The records START

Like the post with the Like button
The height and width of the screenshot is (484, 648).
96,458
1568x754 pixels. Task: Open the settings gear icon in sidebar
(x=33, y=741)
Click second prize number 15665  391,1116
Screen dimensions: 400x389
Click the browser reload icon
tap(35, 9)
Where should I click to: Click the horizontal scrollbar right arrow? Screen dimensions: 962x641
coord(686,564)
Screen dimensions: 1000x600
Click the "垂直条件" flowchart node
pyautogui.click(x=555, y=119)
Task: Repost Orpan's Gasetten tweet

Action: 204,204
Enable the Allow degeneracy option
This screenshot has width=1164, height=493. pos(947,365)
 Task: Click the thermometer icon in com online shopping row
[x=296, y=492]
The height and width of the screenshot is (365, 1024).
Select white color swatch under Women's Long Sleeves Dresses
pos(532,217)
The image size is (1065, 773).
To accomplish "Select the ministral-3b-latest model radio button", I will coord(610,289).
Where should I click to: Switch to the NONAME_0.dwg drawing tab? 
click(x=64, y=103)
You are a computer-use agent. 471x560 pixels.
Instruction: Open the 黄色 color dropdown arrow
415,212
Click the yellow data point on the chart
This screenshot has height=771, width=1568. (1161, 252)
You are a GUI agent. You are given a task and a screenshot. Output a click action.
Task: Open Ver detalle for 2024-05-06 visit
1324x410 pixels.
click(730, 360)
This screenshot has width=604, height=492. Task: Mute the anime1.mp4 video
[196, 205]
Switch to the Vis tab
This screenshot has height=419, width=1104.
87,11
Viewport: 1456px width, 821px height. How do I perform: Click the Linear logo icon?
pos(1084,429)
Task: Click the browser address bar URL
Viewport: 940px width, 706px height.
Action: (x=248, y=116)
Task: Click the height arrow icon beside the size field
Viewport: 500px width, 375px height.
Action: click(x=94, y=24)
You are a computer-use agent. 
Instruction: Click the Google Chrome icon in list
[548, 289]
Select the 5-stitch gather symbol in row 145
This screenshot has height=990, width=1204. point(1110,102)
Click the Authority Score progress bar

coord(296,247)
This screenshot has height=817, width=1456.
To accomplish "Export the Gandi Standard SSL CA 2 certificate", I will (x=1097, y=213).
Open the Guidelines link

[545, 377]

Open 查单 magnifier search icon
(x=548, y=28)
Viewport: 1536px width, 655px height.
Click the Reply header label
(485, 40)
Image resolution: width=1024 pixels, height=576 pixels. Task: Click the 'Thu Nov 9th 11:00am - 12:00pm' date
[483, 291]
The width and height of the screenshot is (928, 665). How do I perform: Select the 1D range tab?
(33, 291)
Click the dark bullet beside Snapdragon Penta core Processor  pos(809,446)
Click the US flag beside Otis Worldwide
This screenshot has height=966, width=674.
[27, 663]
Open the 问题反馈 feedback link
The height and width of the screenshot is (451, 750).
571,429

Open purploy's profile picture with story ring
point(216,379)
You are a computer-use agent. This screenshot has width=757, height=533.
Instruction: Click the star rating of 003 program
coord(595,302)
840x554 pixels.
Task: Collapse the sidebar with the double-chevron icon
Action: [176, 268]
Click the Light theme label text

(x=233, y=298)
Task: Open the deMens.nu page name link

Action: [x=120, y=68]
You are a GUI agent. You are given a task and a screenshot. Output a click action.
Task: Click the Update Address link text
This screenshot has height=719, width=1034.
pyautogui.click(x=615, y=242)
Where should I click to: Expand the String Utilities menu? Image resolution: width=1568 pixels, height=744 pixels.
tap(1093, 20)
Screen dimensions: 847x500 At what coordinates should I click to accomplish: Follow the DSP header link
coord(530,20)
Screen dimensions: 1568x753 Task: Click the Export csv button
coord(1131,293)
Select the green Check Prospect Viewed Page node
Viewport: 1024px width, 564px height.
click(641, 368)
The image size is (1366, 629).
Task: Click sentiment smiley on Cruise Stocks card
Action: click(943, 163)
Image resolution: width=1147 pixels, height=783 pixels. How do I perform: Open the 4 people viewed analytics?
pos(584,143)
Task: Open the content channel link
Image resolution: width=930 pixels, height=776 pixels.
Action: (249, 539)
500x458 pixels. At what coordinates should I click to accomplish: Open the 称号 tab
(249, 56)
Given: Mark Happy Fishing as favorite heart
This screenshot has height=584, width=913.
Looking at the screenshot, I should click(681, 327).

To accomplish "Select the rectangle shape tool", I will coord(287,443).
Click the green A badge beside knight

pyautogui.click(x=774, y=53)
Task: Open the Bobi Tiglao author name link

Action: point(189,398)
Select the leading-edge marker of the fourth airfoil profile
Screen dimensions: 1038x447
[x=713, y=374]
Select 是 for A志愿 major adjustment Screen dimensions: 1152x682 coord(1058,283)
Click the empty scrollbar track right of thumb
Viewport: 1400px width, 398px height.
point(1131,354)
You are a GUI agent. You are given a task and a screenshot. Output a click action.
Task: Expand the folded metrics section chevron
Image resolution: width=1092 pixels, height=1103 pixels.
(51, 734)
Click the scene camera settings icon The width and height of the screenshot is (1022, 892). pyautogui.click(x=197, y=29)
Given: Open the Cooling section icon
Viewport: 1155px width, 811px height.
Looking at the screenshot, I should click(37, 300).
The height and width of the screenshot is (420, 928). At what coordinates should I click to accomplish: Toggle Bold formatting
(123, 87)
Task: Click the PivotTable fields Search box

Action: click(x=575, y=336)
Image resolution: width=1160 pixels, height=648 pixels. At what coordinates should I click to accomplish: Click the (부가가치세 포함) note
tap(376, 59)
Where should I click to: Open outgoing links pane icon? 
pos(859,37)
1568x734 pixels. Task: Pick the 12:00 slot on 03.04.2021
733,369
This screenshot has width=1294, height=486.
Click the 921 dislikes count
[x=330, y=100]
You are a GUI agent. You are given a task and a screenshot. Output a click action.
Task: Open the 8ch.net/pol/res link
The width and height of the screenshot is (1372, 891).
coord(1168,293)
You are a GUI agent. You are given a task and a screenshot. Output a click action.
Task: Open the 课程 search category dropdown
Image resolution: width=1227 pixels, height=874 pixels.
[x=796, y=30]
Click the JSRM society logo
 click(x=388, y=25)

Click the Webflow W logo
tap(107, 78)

The records END

Every line from the first entry to the line containing "Screen dimensions: 400x389" should be transcribed exactly, and nothing beyond it.

Like the post with the Like button
The height and width of the screenshot is (484, 648).
96,458
1568x754 pixels. Task: Open the settings gear icon in sidebar
(x=33, y=741)
Click second prize number 15665  391,1116
Screen dimensions: 400x389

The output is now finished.